We also randomly picked our Q3 contest winner and visited the post-office one last time to send that off. The next quarter’s random prize is one of our green martian letterpressed notebooks. You can’t win if you don’t enter.

Week #188 has been spent mostly getting back on track, prepping meetings, sending email follow-ups, bookkeeping and planning for 02014Q4 and 02015Q1. We’ve spent some of this week preparing for the WebDagene conference in Oslo, Norway. Next month where we’ll be giving a talk about data visualizations and designing with data. Thursday, September 18th was also the night we all came together to watch Scotland cast their vote for independence! In the end, they voted to retain the Union. Now only time will tell if will be an equal union.

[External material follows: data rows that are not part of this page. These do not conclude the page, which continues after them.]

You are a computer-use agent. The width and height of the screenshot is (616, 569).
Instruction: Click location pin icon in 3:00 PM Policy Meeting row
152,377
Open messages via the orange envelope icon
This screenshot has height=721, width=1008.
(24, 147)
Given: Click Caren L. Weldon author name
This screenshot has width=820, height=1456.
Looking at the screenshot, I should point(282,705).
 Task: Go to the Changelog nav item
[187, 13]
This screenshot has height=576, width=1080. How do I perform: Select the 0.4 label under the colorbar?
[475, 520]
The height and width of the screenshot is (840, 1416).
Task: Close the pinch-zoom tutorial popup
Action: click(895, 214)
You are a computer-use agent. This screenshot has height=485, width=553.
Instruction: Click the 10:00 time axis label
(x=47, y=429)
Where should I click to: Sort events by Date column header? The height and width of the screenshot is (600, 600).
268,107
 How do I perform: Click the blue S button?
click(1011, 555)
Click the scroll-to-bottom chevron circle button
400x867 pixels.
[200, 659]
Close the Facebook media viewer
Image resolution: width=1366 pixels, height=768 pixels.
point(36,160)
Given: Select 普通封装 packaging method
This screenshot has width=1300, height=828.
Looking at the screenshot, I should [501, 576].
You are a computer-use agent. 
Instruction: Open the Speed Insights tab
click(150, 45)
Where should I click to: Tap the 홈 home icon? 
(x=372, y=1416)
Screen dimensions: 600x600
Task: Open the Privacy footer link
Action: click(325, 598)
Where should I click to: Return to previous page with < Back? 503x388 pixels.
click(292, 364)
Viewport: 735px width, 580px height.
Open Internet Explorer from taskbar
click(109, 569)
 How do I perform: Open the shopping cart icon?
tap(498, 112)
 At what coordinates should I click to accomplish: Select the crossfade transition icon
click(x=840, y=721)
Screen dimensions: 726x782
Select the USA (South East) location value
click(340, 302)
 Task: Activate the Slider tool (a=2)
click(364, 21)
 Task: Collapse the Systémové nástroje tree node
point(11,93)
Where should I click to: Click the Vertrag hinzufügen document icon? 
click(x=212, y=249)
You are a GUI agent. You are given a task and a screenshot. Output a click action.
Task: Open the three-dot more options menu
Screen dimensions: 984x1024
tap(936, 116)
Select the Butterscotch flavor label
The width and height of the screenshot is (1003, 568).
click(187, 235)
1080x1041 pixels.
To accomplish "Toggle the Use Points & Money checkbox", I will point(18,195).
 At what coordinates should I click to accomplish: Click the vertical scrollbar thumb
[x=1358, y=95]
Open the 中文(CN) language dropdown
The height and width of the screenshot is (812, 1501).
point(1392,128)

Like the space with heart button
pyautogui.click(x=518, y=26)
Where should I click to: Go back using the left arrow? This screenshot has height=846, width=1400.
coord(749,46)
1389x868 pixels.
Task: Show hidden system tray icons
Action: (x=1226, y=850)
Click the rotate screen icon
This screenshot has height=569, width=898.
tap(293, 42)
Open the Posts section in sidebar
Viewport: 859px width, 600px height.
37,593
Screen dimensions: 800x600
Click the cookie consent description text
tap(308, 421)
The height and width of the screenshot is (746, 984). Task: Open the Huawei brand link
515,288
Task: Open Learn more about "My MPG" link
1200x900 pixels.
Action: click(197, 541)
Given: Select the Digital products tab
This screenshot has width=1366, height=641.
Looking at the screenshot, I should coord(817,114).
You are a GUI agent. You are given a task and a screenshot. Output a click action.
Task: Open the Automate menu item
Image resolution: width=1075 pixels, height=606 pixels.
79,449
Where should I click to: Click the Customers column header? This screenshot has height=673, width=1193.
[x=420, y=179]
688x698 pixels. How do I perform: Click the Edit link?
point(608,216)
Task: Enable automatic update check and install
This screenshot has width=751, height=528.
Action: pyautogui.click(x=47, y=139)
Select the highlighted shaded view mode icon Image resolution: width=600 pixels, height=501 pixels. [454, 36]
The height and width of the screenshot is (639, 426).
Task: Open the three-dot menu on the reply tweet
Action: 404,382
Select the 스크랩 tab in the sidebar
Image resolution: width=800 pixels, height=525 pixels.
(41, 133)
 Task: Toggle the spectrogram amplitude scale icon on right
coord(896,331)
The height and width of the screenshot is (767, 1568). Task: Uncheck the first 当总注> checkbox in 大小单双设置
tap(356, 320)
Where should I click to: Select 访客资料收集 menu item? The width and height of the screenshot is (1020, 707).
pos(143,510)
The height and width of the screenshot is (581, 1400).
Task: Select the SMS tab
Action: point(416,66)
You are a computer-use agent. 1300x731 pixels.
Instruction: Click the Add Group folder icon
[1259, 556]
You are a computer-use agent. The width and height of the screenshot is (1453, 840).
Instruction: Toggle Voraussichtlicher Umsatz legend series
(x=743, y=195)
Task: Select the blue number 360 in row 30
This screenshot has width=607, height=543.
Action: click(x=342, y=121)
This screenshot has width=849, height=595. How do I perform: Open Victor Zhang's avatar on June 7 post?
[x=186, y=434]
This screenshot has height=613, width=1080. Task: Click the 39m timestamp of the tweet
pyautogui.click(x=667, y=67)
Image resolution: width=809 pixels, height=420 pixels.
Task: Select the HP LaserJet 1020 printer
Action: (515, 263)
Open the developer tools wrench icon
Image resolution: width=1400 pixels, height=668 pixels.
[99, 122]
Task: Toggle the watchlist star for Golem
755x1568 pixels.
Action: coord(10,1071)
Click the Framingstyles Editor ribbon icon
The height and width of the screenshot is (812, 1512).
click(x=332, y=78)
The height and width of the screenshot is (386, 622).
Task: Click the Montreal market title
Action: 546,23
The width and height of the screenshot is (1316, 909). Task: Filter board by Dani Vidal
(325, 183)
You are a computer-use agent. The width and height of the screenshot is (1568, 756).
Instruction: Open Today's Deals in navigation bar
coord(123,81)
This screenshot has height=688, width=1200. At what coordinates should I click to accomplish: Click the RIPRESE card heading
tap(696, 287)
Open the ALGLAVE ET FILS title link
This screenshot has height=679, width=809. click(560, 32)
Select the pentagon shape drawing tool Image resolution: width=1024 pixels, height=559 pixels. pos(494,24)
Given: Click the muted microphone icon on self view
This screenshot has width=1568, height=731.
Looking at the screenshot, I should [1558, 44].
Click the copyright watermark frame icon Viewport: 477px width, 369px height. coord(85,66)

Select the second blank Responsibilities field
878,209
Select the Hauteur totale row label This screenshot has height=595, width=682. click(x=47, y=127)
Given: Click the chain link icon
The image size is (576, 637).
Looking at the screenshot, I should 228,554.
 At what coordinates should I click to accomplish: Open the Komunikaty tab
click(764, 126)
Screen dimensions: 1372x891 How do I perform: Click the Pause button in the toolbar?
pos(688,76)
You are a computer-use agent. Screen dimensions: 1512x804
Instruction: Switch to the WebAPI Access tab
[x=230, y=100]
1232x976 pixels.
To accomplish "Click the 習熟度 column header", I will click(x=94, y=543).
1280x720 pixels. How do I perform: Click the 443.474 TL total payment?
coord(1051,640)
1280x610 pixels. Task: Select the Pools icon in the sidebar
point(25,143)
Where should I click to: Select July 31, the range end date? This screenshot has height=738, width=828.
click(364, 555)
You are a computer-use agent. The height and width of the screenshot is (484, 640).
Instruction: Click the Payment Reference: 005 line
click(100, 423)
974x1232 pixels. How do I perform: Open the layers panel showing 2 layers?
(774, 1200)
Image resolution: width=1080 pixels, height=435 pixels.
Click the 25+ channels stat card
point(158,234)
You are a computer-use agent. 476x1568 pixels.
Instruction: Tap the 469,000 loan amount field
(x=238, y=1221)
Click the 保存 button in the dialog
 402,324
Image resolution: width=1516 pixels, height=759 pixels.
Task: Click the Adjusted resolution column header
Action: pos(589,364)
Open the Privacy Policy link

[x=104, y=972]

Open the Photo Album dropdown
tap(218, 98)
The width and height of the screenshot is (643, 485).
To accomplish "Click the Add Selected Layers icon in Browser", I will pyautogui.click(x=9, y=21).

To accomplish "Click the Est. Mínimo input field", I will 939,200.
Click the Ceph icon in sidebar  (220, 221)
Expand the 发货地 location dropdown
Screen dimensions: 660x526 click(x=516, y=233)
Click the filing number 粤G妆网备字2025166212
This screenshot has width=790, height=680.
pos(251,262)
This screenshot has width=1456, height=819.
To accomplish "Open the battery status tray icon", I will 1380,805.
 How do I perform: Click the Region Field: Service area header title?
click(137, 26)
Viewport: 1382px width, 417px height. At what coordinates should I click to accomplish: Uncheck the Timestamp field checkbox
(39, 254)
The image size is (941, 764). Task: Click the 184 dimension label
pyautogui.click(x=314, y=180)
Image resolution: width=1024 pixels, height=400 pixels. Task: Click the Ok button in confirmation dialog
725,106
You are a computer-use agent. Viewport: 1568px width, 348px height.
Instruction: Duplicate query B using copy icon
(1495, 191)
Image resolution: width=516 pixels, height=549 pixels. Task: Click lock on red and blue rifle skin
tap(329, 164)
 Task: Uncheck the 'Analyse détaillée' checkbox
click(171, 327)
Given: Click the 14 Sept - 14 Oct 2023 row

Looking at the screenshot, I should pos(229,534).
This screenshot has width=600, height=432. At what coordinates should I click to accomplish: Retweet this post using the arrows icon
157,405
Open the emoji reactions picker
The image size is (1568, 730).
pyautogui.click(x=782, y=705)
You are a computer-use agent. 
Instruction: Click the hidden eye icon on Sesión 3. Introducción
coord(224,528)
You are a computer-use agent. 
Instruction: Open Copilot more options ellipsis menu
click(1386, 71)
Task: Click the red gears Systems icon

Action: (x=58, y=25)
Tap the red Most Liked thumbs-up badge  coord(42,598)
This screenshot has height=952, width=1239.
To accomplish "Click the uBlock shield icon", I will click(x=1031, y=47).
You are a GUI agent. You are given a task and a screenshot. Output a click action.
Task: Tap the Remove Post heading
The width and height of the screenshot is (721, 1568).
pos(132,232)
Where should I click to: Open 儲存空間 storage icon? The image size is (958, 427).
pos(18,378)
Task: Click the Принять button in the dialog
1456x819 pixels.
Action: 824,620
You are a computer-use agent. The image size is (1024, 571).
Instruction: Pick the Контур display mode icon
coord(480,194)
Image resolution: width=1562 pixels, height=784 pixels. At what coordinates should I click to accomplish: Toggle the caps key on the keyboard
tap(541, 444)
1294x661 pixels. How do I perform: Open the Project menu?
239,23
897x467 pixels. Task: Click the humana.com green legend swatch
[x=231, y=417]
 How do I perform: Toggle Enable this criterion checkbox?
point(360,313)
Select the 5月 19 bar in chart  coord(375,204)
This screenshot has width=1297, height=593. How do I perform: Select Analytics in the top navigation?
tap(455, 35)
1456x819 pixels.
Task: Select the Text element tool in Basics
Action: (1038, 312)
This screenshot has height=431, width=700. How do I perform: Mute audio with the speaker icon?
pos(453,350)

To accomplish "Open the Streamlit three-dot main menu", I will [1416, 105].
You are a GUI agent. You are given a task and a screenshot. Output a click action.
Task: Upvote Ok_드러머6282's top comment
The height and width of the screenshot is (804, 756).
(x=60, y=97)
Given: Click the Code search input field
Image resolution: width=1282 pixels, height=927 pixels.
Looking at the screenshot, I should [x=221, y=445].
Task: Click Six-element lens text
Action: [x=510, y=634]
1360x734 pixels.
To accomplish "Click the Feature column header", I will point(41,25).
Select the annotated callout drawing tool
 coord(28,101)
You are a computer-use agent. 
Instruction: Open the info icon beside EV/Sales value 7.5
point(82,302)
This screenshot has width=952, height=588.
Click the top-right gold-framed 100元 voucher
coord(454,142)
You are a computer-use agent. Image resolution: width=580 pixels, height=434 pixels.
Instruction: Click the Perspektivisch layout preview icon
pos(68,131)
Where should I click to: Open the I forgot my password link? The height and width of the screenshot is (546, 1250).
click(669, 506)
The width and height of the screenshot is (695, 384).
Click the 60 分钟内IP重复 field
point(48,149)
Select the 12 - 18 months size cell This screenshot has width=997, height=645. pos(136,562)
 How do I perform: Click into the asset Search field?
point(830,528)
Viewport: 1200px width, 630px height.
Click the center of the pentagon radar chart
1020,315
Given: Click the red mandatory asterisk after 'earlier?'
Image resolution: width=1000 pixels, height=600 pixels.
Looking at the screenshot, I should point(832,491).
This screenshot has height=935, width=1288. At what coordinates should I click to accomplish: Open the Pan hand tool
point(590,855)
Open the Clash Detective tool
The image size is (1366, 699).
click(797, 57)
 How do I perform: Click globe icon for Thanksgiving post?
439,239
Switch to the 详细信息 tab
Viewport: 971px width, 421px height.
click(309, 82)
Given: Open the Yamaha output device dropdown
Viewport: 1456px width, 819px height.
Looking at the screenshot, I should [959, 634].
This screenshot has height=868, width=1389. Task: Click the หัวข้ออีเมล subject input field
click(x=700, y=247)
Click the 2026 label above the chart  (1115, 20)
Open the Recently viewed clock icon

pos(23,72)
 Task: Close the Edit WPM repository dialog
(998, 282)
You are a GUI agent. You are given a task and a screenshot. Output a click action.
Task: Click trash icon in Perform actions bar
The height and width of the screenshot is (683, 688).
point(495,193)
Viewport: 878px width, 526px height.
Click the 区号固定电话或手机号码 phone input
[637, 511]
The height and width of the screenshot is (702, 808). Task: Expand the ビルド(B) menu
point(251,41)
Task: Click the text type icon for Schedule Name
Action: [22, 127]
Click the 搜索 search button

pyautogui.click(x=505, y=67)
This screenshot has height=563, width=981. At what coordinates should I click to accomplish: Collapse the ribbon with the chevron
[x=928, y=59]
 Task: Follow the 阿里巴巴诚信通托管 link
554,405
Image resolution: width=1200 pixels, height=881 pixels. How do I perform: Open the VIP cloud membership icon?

On the last day of the week, we put together a quick meeting for one of our more out-there ideas. If things go well, project mjólk should be VERY interesting to work on. First, today’s initial meeting is to gather all the interested parties in one room to see if it is worth pursuing. We’ll certainly know more for week #189.

In week #188 and I’m sure #189, we’ll seen more and more photos of our Analog.is notebooks arriving to happy homes. So far the response has been amazing. We’re thrilled with all the photos and are looking forward to even more feedback, photos and stories.

Tonight, we head out into the countryside for the weekend to teach a course at Bifröst University. It is the second time we’ve taught the course and hopefully it will continue to grow.

Over the last four weeks, we’ve had relatively few meetings which is changing now that all the major deadlines have calmed down a bit. The dConstruct talk is done, Kickstarter shipping is completed, Vísar survey started all big events wrapping up simultaneously!

Bric-à-brac

In the last four weeks, we learnt a new word: Holometer. This is a super sensitive tool attempting to find holographic fluctuations in space and time. The theory is that we are living on a 2D hologram rather than our 4D world. This experiment will determine if the single beam, split in two has any fluctuation when they are recombined.

Over the last four weeks, we had loads of earthquakes underneath the volcano Barðabunga. Luckily for the rest of Europe, it didn’t erupt from under the glacier causing another massive ash cloud, but instead broke out north of Vatnajökull in the highlands. It has been erupting for a few weeks now with no sign up letting-up. Snorri, who we share an office with, managed to take these amazing photos of the eruption.

In some more out-of-this-world news these weeks, we saw the Rosetta satellite take a photo of itself with the comet it orbits in the background. After many, many years the satellite caught-up to the comet and is now in orbit with it, currently searching for a good place to land! That will happen in November of this year.

Continuing with outer space, we also watched a public auction of some old Soviet ear space equipment. One of the items was a spacesuit for a test-dog. The final selling price was 14,000 Euros. That’s one expensive halloween costume for your pet!

In other bizarre news, we found a link to a new Japanese hamburger which is nearly all black! Burger king in Japan launched the Kuro Burger. It has an all black bun, black cheese made from bamboo ash and grilled onions in black squid ink. It even has black pepper in the paddy.

Wrapping-up with some amazing cartographic fun facts. The longest distance you can travel in a straight line, by sea, without touching land is probably much further than you think. We tend to think of the globe in a fixed position and therefore draw straight lines from point to point, but in reality, we can rotate the sphere so any arbitrary point is “up”. This is part of the great-circle distances, where the shortest route may be an arc.

We found these images on Tumblr and they made us think differently about how we actually see our own world. What we consider “up” is arbitrary and we shouldn’t forget that!